Location of a reflection site is elusive: consequences for the calculation of aortic pulse wave velocity.

Aortic pulse wave velocity (PWV), a measure of aortic stiffness, is an important indicator of cardiovascular risk. Derivation of PWV from uncalibrated proximal aortic or carotid pressure alone has practical advantages. However, when the time of return of the reflected wave, (Delta)t, is used to calculate PWV, inaccurate data are obtained. With aging PWV increases but (Delta)t hardly decreases, suggesting that the reflection site moves toward the periphery. We hypothesized that the forward and reflected waves in the distal aorta are not in phase, leading to an undefined reflection site.
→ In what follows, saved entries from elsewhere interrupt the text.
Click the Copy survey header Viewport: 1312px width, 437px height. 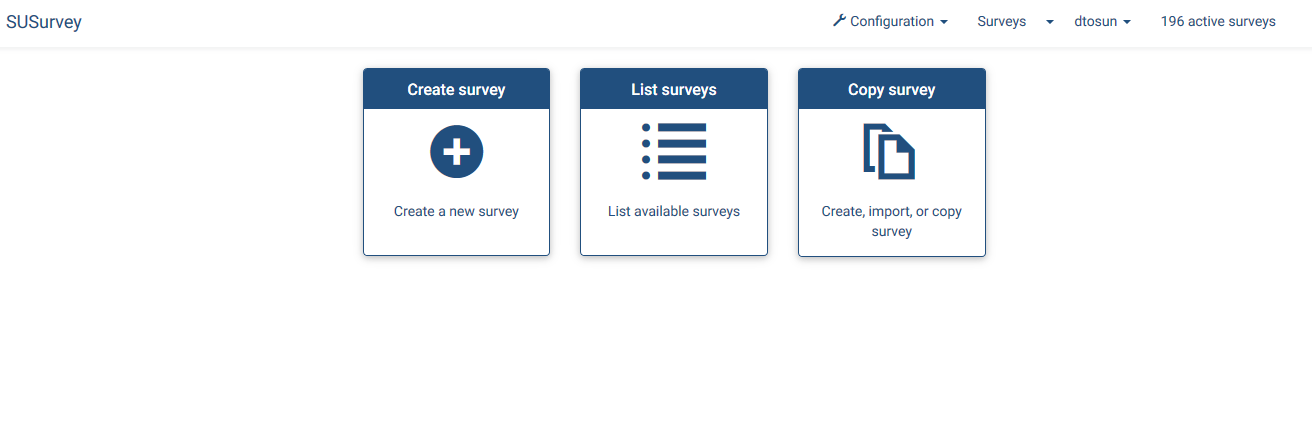891,90
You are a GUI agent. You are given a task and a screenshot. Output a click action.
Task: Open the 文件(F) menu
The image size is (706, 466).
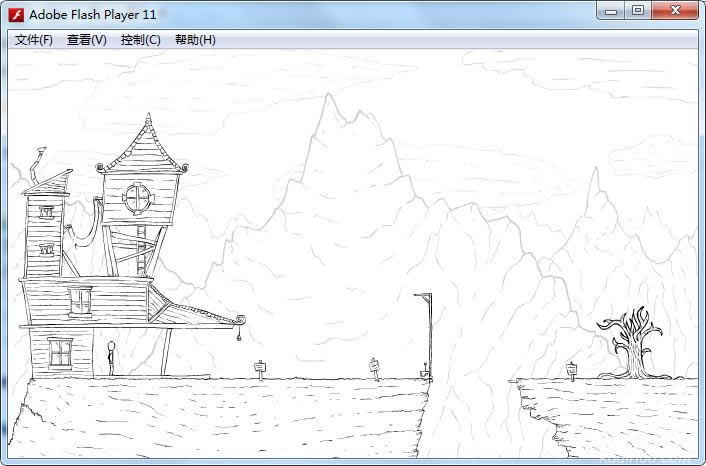(x=34, y=40)
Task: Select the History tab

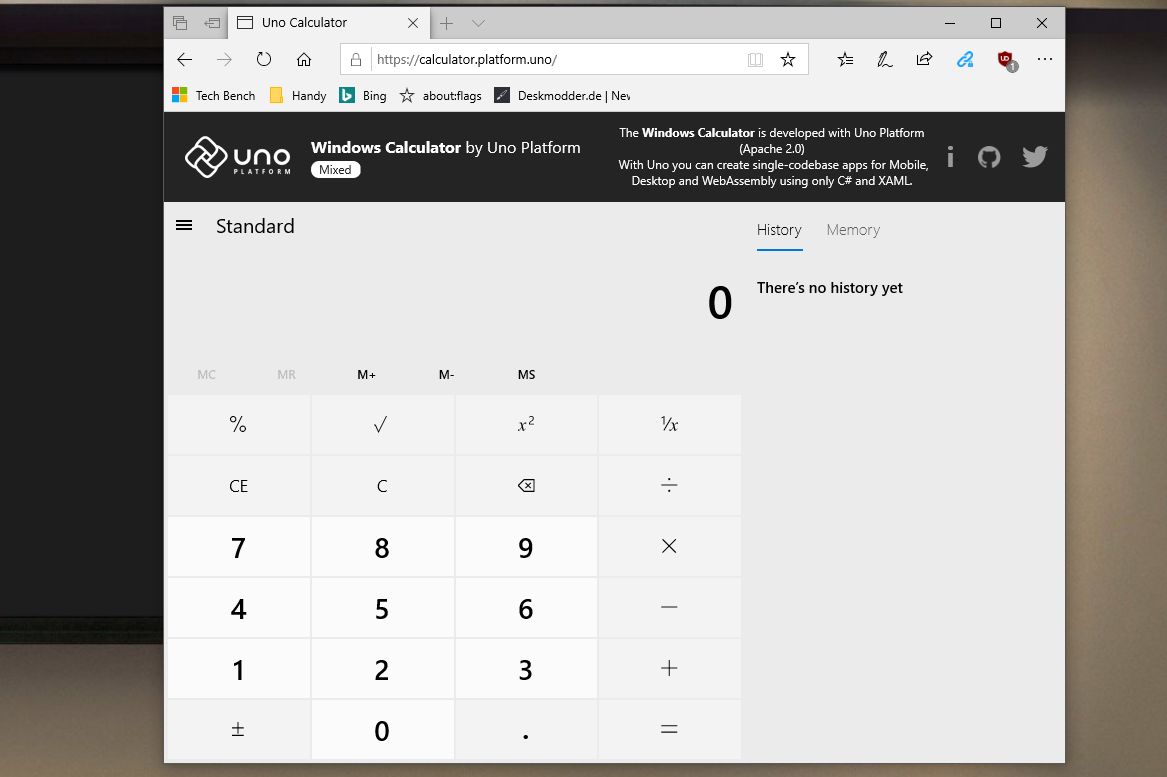Action: click(x=779, y=230)
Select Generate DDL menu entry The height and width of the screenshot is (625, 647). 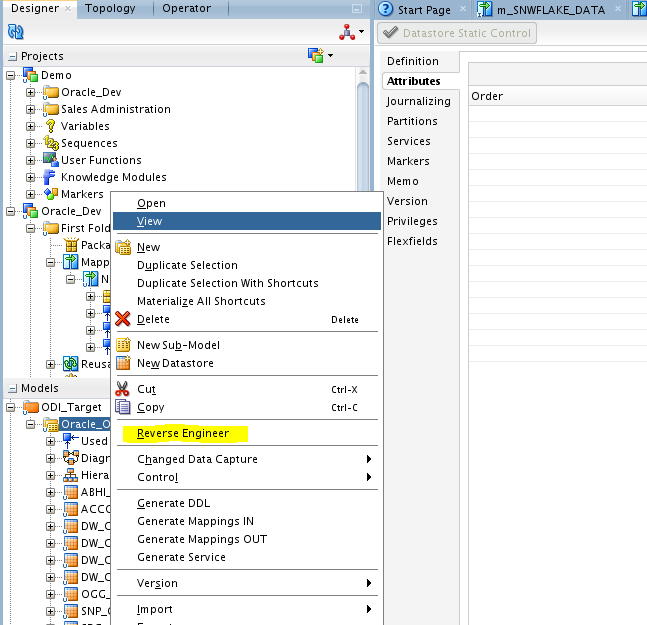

We derived forward and backward waves, at the entrance and distal end of a uniform tube, with length "L." With the tube closed at the end, forward and reflected waves are there in phase, and PWV=2L/(Delta)t. When the tube is ended with the input impedance of the lower body, forward and backward waves at its end are not in phase, and (Delta)t is increased, suggesting that the reflection site is further away (tube seems longer), and PWV calculated from 2L/(Delta)t is underestimated. Using an anatomically accurate model of the human arterial system, we show that the forward and backward waves in the distal aorta are not in phase. When aortic PWV increases, (Delta)t changes only little, and the reflection site appears to move to the periphery, similar to what is observed in humans. We conclude that to define the location of a reflection site is elusive and that PWV cannot be calculated from time of return of the reflected wave.